De fait, certains petits constructeurs de voitures de sport travaillent main dans la main avec de grands noms de l’automobile, et mettent ainsi leur expertise au service de la mobilité grand public. On peut citer l’exemple du Californien Tesla qui a noué un partenariat avec Toyota. Leur première plateforme de collaboration est une version électrique du RAV4 SUV de Toyota, qui sera présentée à la fin de l’année au Los Angeles Motor Show, pour être ensuite commercialisée sur le marché américain. De par son expertise dans le domaine de l’électrique, Tesla fournit les batteries, le moteur, le système de recharge ainsi que les logiciels de contrôle de l’alimentation électrique. Résultat : une autonomie de 160 kilomètres et une accélération semblable à celle de la version diesel.

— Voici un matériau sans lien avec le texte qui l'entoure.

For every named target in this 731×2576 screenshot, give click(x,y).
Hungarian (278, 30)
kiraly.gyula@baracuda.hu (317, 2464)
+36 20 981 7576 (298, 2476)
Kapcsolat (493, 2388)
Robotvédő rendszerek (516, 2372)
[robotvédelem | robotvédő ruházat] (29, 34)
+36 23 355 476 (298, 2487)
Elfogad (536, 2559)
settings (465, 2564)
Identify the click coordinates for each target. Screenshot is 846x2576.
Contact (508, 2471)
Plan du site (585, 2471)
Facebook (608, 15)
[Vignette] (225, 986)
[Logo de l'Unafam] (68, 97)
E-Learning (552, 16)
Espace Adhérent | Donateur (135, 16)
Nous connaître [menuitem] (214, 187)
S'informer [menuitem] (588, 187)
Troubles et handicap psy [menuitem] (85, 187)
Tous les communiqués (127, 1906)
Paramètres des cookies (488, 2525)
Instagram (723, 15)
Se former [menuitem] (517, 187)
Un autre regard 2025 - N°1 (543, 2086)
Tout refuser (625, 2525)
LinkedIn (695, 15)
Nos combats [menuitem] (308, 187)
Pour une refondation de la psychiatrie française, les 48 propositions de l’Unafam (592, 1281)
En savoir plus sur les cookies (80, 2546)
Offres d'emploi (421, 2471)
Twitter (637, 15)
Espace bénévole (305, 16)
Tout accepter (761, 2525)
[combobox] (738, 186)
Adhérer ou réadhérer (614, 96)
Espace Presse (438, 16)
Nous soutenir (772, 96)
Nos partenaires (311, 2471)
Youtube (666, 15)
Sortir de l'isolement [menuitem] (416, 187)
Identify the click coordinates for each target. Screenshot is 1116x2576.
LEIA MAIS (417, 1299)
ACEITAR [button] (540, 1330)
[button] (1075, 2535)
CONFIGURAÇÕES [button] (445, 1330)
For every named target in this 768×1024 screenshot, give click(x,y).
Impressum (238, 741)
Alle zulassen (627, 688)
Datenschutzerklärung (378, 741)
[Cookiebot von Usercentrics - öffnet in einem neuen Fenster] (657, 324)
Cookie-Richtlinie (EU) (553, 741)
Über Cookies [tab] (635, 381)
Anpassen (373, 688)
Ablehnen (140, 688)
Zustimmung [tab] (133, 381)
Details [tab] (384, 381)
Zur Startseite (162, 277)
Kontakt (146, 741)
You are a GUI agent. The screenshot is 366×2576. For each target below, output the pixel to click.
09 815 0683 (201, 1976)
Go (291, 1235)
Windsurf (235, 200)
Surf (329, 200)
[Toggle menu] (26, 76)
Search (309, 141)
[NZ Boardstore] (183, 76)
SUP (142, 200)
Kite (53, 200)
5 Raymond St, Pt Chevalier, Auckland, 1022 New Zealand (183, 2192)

Également annoncée pour 2012 par le même constructeur, la Scion IQ, une quatre-places électrique uniquement destinée aux flottes et aux loueurs automobiles. Même dynamique chez Venturi. Ce petit constructeur s’est notamment associé à Citröen pour produire le Berlingo First Electric, un véhicule professionnel dont 250 exemplaires ont été vendus à La Poste. “Les chaînes de traction de ces véhicules proviennent directement de notre expérience en matière de voitures de sport, atteste Gildo Pallanca-Pastor. Prendre part à la production de ces camionnettes électriques, c’était pour nous un acte indispensable pour installer l’électrique au sein de la mobilité grand public.” L’étape suivante : l’auto-partage. Dix Citröen Berlingo Powered by Venturi équipent ainsi la flotte Autobleue, lancée à Nice il y a un an, côtoyant une quarantaine de Peugeot iOn.

Un fossé encore trop large
Et pourtant, malgré ces efforts, l’électrique met du temps à démarrer. “La France est à la traîne” regrette le vice-président de Formulec, Pierre Gosselin. Seulement un Français sur trois considère l’électrique comme une alternative viable au thermique. Selon une étude KPMG, le marché du véhicule électrique ne devrait pas atteindre les 15 % avant 2025. Comment expliquer ce délai ? Lenteur du transfert de technologies, insuffisance des investissements en matière de R&D ? Ou bien une opinion publique malgré tout difficile à convaincre ?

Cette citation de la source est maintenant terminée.